Rows from a dataset:
..........

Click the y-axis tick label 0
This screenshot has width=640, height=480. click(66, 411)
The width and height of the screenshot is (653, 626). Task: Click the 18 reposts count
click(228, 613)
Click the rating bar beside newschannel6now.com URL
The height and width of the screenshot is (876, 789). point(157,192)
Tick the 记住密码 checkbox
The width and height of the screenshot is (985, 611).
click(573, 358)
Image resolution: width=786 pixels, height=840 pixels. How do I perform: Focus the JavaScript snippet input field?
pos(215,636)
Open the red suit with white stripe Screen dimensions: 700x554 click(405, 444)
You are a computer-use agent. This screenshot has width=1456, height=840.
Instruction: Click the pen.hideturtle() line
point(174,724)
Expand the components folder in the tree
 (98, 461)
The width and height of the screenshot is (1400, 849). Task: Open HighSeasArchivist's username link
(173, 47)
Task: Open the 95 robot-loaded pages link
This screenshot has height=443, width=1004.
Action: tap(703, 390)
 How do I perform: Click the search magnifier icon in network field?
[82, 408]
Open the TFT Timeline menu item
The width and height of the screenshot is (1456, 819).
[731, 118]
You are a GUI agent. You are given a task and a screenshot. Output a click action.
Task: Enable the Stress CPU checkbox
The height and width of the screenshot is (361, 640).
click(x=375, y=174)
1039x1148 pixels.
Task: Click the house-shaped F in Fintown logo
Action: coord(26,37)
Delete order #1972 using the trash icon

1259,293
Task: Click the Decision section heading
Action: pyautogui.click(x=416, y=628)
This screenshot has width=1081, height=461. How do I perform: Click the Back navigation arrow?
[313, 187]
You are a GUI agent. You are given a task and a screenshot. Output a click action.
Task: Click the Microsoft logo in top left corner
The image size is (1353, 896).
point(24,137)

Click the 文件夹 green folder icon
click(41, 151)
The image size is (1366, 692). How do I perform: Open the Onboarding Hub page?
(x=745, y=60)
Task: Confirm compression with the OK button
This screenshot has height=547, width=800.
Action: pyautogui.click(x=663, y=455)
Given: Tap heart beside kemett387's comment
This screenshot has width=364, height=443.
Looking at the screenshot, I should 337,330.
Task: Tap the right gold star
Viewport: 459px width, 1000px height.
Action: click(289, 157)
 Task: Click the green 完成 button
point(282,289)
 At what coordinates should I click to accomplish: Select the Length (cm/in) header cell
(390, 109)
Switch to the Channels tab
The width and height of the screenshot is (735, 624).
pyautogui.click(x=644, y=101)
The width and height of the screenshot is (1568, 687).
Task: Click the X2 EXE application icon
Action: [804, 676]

..........

- _Task brief_:
Can you copy the entire listing above line for line, without changing a single character?

- _Expected output_:
Click the y-axis tick label 0
This screenshot has width=640, height=480. click(66, 411)
The width and height of the screenshot is (653, 626). Task: Click the 18 reposts count
click(228, 613)
Click the rating bar beside newschannel6now.com URL
The height and width of the screenshot is (876, 789). point(157,192)
Tick the 记住密码 checkbox
The width and height of the screenshot is (985, 611).
click(573, 358)
Image resolution: width=786 pixels, height=840 pixels. How do I perform: Focus the JavaScript snippet input field?
pos(215,636)
Open the red suit with white stripe Screen dimensions: 700x554 click(405, 444)
You are a computer-use agent. This screenshot has width=1456, height=840.
Instruction: Click the pen.hideturtle() line
point(174,724)
Expand the components folder in the tree
 (98, 461)
The width and height of the screenshot is (1400, 849). Task: Open HighSeasArchivist's username link
(173, 47)
Task: Open the 95 robot-loaded pages link
This screenshot has height=443, width=1004.
Action: tap(703, 390)
 How do I perform: Click the search magnifier icon in network field?
[82, 408]
Open the TFT Timeline menu item
The width and height of the screenshot is (1456, 819).
[731, 118]
You are a GUI agent. You are given a task and a screenshot. Output a click action.
Task: Enable the Stress CPU checkbox
The height and width of the screenshot is (361, 640).
click(x=375, y=174)
1039x1148 pixels.
Task: Click the house-shaped F in Fintown logo
Action: coord(26,37)
Delete order #1972 using the trash icon

1259,293
Task: Click the Decision section heading
Action: pyautogui.click(x=416, y=628)
This screenshot has width=1081, height=461. How do I perform: Click the Back navigation arrow?
[313, 187]
You are a GUI agent. You are given a task and a screenshot. Output a click action.
Task: Click the Microsoft logo in top left corner
The image size is (1353, 896).
point(24,137)

Click the 文件夹 green folder icon
click(41, 151)
The image size is (1366, 692). How do I perform: Open the Onboarding Hub page?
(x=745, y=60)
Task: Confirm compression with the OK button
This screenshot has height=547, width=800.
Action: pyautogui.click(x=663, y=455)
Given: Tap heart beside kemett387's comment
This screenshot has width=364, height=443.
Looking at the screenshot, I should 337,330.
Task: Tap the right gold star
Viewport: 459px width, 1000px height.
Action: click(289, 157)
 Task: Click the green 完成 button
point(282,289)
 At what coordinates should I click to accomplish: Select the Length (cm/in) header cell
(390, 109)
Switch to the Channels tab
The width and height of the screenshot is (735, 624).
pyautogui.click(x=644, y=101)
The width and height of the screenshot is (1568, 687).
Task: Click the X2 EXE application icon
Action: [804, 676]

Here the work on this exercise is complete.